Hinweis auf Stammrechtssatz
GRS wie 2007/15/0294 E RS 1

Entscheidungstext

Betreff

Der Verwaltungsgerichtshof hat durch den Vorsitzenden Senatspräsident Dr. Zorn und die Hofrätin Dr. Büsser sowie den Hofrat Mag. Novak als Richter, unter Mitwirkung des Schriftführers Karlovits, LL.M., über die Revision des Dr. M S in K, vertreten durch Univ.-Doz. Dr. Thomas Walzel von Wiesentreu, Rechtsanwalt in 6020 Innsbruck, Schöpfstraße 6b, gegen das Erkenntnis des Bundesfinanzgerichtes vom , Zl. RV/3100618/2017, betreffend Ablauf einer Aussetzung der Einhebung gemäß § 212a BAO und Festsetzung von Aussetzungszinsen, den Beschluss gefasst:

Spruch

Die Revision wird zurückgewiesen.

Der Revisionswerber hat dem Bund Aufwendungen in der Höhe von EUR 553,20 binnen zwei Wochen bei sonstiger Exekution zu ersetzen.

Begründung

1 Dem Revisionswerber wurden aufgrund seiner Beteiligung an der X GmbH & Co KG zunächst (negative) Einkünfte zugewiesen, die vom Finanzamt im Rahmen der Einkommensteuerveranlagung erfasst wurden.

2 Am ergingen gemäß § 295 Abs. 1 BAO geänderte Einkommensteuerbescheide für die Jahre 1995, 1999 und 2000, in denen die negativen Einkünfte des Revisionswerbers aus der Beteiligung an der X GmbH & Co KG - unter Hinweis auf die bescheidmäßigen Feststellungen des für die X GmbH & Co KG zuständigen Finanzamtes vom (Grundlagenbescheide) - außer Ansatz blieben.

3 Mit Schriftsatz vom stellte der Revisionswerber beim für ihn zuständigen Finanzamt folgenden Antrag:

"Da gegen den Feststellungsbescheid des Finanzamtes (...) der (X-GmbH & Co KG) durch die (D) Wirtschaftsprüfung und Steuerberatungs-GesmbH das Rechtsmittel der Berufung eingebracht wurde, stelle ich durch meinen bevollmächtigten Vertreter (...) den Antrag den Abgabenrückstand auf meinem Abgabenkonto in Höhe von EUR 22.645,04 bis zu Erledigung des Rechtsmittels gemäß § 212 a Bundesabgabenordnung von der Einhebung auszusetzen."

4 Vom Finanzamt wurde die Aussetzung der Einhebung bewilligt. 5 Mit Beschluss vom wies das Bundesfinanzgericht die Berufungen (nunmehr Beschwerden) gegen die als Feststellungsbescheide intendierten Erledigungen des für die X GmbH & Co KG zuständigen Finanzamtes mit der Begründung zurück, dass es sich bei diesen Erledigungen um "Nichtbescheide" handle.

6 Infolge Erledigung des gegen die "Feststellungsbescheide" des für die X GmbH & Co KG zuständigen Finanzamtes erhobenen Rechtsmittels verfügte das für den Revisionswerber zuständige Finanzamt mit Bescheiden vom den Ablauf der bewilligten Aussetzung der Einhebung und setzte die Aussetzungszinsen fest.

• [ROHDATEN]:
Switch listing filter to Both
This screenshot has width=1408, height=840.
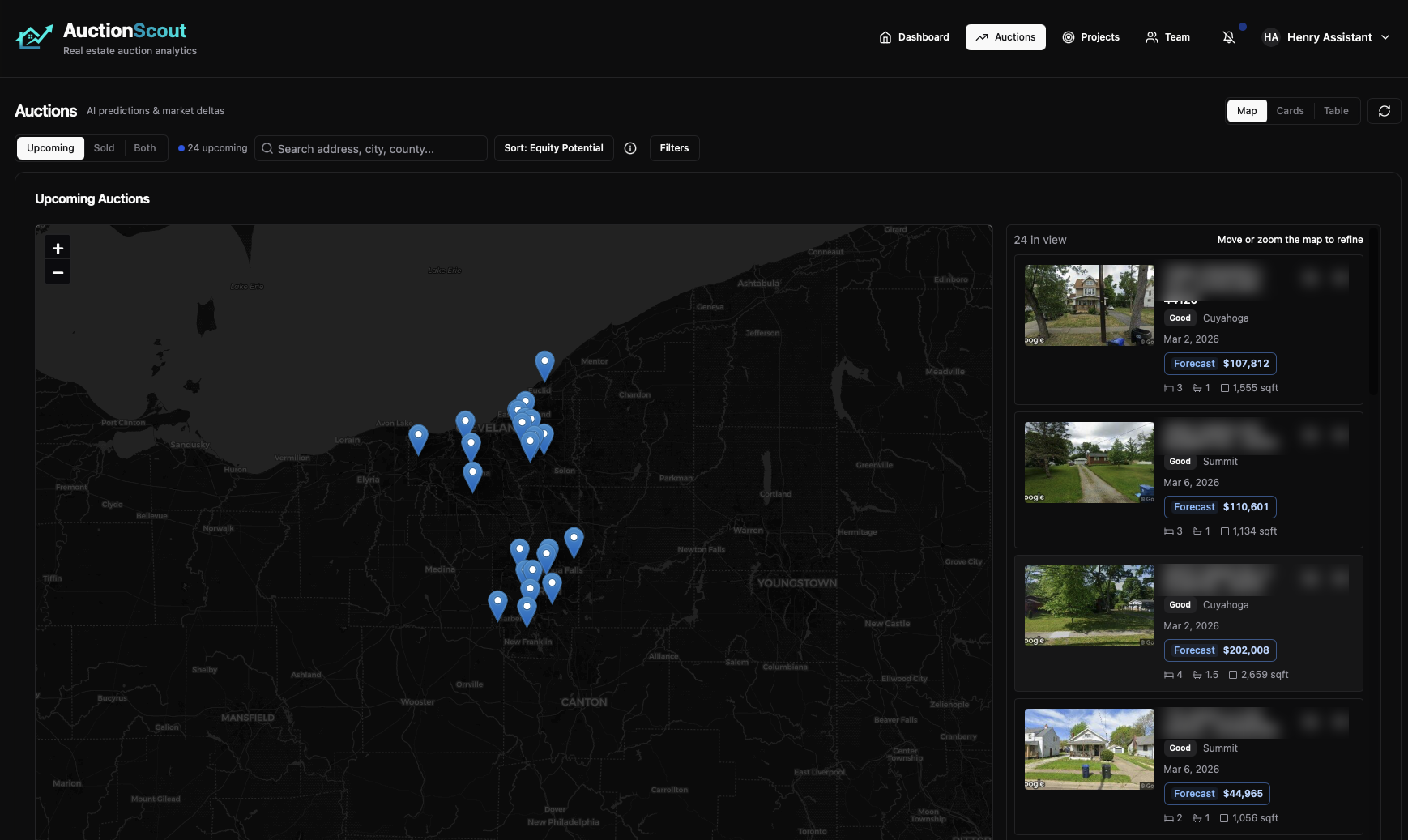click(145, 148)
---
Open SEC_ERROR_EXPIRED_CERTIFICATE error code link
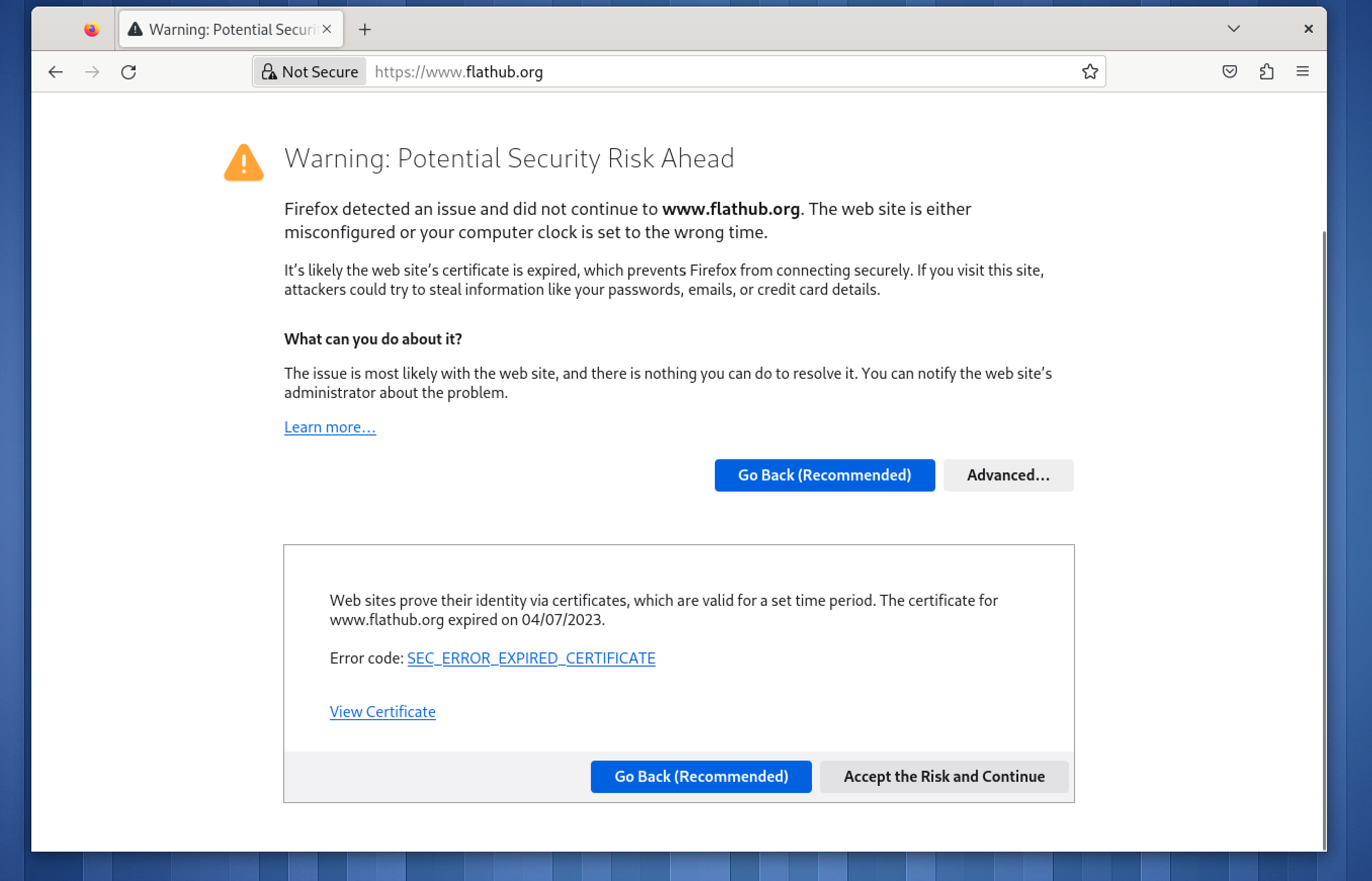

• [IHRE AUFGABE]:
Wie hoch war laut der Seite der Abgabenrückstand, für den der Revisionswerber die Aussetzung der Einhebung beantragte? Stützen Sie sich ausschließlich auf die Seite.

• [IHRE ANTWORT]:
EUR 22.645,04